Le 12 juin Churchill écrit notamment à Roosevelt que Reynaud veut continuer la guerre. « Il est secondé, note-t-il, par un certain général de Gaulle, qui est jeune et qui pense que l’on peut faire beaucoup ». Première allusion « historique » semble-t-il. Le lendemain 13 juin Churchill traverse la Manche (pour la dernière fois avant longtemps) pour s’entretenir avec Reynaud à Tours. Les choses vont mal car le Président du Conseil semble souhaiter non pas de poursuivre le combat mais d’obtenir des Anglais l’effacement de l’engagement du 28 mars 1940 : le refus de toute paix séparée par Paris et par Londres. Pétain considère cet accord comme un « chiffon de papier ». Reynaud est plus respectueux de cet accord, mais que tient-il en main ? Churchill est furieux face à ces atermoiements français. « Pendant toute la conférence, écrit François Kersaudy dans sa biographie de Churchill, Churchill a recherché une personnalité énergique parmi ses interlocuteurs, et il semble bien l’avoir trouvée lorsqu’il en sort : « Alors que je traversais le couloir plein de monde qui menait à la cour, se souviendra-t-il, je vis le général de Gaulle qui se tenait près de l’entrée, immobile et flegmatique. Le saluant je lui dis à mi-voix, en français : « L’Homme du Destin ! » Il resta impassible. » (7). De Gaulle se borne à écrire : « Notre conversation fortifia la confiance que j’avais dans sa volonté. Lui-même en retint, sans doute, que De Gaulle, bien que démuni, n’était pas moins résolu. »

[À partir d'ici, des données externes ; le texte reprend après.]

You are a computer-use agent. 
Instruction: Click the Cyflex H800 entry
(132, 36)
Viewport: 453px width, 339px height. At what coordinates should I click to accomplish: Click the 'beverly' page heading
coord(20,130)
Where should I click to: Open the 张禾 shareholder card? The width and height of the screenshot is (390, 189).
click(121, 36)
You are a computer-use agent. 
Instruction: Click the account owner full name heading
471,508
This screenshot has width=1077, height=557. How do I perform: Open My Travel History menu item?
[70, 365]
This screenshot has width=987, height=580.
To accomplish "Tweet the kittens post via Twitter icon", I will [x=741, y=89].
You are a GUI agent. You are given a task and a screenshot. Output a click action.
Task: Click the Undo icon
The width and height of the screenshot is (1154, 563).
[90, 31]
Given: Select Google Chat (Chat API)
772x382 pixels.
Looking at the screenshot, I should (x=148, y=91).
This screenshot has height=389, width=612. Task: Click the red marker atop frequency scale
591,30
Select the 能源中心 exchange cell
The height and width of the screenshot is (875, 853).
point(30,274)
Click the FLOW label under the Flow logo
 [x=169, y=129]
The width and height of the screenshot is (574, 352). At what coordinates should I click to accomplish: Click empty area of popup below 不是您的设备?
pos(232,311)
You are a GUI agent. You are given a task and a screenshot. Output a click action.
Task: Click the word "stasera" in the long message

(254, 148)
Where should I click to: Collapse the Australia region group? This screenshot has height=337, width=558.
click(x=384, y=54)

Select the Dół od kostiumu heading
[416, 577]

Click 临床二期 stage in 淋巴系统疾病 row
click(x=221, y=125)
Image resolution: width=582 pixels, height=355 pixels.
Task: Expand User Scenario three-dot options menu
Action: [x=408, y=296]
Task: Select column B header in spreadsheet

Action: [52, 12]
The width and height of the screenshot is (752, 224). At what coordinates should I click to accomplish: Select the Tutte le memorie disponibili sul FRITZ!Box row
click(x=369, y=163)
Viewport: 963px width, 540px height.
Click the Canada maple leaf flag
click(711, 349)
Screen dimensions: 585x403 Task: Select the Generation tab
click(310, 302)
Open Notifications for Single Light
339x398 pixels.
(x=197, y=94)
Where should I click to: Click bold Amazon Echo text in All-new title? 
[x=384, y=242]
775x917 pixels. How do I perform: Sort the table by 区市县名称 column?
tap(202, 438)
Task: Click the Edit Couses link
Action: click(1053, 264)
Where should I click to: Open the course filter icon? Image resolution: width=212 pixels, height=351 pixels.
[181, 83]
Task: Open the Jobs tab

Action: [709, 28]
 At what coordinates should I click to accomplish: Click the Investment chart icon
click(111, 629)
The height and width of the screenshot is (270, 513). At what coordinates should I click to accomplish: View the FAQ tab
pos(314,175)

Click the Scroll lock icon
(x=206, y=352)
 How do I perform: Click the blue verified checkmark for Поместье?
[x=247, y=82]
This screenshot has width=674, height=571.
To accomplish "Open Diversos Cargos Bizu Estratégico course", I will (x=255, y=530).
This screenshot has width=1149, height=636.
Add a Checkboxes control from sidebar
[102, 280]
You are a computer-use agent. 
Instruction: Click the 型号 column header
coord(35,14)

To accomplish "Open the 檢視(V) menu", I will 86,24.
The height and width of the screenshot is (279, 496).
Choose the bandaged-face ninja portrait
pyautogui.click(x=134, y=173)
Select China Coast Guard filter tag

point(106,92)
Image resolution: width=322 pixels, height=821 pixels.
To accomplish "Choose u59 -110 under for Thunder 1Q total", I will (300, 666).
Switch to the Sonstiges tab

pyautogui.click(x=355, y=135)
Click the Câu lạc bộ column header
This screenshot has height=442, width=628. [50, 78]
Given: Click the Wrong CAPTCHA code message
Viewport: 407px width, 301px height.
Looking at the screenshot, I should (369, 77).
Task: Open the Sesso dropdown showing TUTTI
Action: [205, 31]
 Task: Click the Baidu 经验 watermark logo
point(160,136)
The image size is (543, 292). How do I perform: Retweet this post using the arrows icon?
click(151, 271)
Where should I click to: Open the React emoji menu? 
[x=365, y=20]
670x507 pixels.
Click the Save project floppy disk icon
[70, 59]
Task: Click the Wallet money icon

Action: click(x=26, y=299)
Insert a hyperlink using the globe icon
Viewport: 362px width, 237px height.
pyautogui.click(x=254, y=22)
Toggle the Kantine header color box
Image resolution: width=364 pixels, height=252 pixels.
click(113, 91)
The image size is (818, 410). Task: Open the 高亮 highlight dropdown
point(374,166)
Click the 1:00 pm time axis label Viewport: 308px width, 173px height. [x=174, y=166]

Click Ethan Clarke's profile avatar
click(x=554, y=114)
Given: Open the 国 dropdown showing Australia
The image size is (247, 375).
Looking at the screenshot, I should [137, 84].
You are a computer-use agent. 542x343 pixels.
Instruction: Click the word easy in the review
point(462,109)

N’est-ce pas trop beau ? Mémoires contre Mémoires… Quel crédit accorder à ces auto-témoignages, ici de Churchill et là de De Gaulle ? Si cet épisode, à vrai dire peu reproduit dans les biographies du Général, est authentique, il faut bien admettre que Churchill voyait juste, dès le 13 juin à Tours. On note que le Général est assez discret à ce propos dans ses Mémoires de guerre, mais peut-être ne souhaite-t-il pas faire de Churchill celui qui l’aurait en quelque sorte intronisé, « inventé ». Ils sont toutefois et à l’évidence les jumeaux de la guerre. De Churchill entre De Gaulle et Shakespeare : « C’est quand la nuit est profonde que les étoiles brillent. »
On pense le plus souvent, ou l’on croit savoir que le Général est parti vers son destin le 17 juin pour Londres, en avion depuis Bordeaux. L’avion et son équipage sont britanniques, confiés à De Gaulle par Churchill depuis plusieurs jours pour des vols entre la France et Londres. Et ce n’est pas pour De Gaulle le premier aller-retour sur la Manche durant ce mois de juin.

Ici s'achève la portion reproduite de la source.